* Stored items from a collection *
>>>

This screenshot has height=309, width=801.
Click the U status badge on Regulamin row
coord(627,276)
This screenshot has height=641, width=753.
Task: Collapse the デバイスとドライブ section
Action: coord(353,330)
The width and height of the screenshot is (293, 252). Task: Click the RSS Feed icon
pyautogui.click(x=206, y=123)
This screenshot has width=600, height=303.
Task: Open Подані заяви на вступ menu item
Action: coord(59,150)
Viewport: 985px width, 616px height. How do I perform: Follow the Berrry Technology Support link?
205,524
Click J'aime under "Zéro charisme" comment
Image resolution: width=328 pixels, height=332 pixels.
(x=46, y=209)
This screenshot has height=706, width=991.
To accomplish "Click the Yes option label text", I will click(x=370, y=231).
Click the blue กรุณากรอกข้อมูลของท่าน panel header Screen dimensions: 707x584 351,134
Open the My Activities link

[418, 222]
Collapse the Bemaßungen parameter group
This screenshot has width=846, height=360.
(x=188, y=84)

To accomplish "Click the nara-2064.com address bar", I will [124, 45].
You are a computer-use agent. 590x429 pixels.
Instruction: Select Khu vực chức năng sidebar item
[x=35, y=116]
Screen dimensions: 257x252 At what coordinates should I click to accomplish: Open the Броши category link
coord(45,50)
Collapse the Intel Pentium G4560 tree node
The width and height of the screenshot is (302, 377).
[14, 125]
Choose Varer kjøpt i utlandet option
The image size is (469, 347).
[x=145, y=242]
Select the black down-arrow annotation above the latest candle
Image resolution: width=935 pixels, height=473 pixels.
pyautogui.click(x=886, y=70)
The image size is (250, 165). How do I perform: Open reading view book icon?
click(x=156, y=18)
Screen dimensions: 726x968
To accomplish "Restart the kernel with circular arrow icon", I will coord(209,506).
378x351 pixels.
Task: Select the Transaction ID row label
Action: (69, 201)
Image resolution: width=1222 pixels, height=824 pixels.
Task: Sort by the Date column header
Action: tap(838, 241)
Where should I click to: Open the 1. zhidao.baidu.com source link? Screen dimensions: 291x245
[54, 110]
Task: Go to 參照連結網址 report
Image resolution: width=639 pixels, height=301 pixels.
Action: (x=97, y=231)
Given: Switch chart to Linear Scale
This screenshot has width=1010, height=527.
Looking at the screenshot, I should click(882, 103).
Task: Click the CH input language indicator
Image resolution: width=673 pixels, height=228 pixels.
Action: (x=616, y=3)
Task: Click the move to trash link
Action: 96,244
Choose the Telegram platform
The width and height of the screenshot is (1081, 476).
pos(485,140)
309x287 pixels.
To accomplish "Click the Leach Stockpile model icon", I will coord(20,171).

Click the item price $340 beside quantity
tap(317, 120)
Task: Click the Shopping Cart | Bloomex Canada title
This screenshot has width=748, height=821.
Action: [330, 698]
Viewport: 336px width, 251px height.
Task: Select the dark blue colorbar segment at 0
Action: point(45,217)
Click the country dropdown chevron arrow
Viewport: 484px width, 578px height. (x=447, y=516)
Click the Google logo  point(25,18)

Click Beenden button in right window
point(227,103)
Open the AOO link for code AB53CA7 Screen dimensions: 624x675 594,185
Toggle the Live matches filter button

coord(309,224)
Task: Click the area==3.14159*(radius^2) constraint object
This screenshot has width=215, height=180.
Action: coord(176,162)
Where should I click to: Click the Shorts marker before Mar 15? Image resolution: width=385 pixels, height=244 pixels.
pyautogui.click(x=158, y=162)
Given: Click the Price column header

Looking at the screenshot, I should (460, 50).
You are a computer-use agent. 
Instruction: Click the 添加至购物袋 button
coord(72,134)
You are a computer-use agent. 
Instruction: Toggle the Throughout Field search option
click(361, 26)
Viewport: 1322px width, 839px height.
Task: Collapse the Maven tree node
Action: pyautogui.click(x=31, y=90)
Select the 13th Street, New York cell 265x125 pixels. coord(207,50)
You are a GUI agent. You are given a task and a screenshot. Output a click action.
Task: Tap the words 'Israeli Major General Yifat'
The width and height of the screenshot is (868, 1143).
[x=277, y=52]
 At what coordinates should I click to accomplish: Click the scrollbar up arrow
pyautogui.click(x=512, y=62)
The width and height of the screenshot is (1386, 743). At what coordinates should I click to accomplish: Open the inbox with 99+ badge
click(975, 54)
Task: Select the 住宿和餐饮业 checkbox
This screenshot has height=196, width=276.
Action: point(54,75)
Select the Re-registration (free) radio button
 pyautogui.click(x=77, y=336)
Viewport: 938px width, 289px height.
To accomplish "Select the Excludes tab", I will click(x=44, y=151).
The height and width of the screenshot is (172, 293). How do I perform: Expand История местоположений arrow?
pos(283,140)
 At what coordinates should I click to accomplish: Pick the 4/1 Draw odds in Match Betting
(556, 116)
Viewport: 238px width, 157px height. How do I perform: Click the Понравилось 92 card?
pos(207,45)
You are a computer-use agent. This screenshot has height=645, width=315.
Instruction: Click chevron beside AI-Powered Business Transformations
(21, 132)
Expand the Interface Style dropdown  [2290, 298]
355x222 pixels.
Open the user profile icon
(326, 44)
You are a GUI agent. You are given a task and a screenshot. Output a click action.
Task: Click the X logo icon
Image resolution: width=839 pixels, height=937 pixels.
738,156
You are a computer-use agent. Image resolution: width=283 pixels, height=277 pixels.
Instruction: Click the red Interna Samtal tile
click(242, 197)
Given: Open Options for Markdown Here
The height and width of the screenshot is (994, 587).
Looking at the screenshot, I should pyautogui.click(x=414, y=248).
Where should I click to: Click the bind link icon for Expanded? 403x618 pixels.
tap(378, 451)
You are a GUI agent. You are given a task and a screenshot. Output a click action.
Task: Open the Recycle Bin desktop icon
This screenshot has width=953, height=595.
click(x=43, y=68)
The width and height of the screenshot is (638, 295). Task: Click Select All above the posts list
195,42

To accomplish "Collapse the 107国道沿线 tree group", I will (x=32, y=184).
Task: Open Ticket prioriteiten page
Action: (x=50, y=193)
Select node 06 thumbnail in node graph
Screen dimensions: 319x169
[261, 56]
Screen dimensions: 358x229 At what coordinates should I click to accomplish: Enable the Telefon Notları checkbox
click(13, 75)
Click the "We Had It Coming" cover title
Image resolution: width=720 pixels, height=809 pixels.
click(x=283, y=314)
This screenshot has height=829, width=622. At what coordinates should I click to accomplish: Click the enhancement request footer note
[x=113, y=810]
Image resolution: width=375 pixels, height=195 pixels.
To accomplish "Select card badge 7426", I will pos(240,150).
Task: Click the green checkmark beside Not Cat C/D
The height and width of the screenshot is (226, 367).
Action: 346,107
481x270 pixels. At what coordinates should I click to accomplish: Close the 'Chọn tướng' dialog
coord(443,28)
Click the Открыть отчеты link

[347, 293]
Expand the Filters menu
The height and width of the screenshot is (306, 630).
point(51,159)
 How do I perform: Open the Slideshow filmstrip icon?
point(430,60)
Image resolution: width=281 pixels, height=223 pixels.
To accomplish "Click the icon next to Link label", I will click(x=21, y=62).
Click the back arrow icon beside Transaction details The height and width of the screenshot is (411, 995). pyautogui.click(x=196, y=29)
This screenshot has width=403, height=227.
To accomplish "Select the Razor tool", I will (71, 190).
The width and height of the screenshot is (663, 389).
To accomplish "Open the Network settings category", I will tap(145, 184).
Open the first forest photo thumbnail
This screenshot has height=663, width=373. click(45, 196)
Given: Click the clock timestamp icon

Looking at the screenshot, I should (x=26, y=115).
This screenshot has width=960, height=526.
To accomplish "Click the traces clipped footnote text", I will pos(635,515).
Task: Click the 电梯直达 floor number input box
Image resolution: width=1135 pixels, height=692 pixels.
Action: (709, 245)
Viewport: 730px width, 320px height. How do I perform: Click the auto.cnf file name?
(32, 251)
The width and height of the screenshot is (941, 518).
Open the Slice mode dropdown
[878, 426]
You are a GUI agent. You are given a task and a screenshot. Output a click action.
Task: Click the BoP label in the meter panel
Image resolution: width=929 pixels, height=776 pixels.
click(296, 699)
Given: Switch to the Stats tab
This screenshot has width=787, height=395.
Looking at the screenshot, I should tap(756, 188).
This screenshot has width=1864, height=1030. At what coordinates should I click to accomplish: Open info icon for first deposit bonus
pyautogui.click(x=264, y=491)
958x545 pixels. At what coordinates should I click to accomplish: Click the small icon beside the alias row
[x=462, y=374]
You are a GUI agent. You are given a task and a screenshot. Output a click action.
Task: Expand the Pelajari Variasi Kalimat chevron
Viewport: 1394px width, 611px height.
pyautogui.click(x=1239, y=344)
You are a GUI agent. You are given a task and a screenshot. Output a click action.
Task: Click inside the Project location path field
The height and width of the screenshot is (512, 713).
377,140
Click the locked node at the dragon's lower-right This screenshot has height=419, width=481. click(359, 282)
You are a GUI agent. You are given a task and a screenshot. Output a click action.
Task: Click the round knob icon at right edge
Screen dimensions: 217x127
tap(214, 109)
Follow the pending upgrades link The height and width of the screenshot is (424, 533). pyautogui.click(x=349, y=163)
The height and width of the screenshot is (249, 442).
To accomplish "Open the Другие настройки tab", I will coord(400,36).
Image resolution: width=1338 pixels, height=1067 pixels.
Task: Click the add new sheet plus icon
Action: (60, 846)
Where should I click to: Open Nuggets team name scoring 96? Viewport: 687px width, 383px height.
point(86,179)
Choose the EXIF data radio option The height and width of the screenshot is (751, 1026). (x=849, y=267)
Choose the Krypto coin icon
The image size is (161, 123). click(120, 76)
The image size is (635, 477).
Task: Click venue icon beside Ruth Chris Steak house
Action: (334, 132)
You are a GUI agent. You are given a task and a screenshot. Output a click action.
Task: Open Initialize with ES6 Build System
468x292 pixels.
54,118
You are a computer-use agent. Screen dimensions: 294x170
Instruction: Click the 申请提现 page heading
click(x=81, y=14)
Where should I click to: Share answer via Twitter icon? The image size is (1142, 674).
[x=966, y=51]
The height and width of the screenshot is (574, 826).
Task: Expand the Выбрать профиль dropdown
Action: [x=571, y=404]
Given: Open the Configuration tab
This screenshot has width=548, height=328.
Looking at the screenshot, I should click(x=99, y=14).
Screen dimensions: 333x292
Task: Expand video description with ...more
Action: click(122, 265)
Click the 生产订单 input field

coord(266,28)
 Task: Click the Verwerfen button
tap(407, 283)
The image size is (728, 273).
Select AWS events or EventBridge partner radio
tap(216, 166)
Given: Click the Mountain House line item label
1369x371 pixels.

<<<

* Required action *
If a line in the records above holds the string "logo", copy it.

* Solution to this problem *
Click the Google logo  point(25,18)
Task: Click the X logo icon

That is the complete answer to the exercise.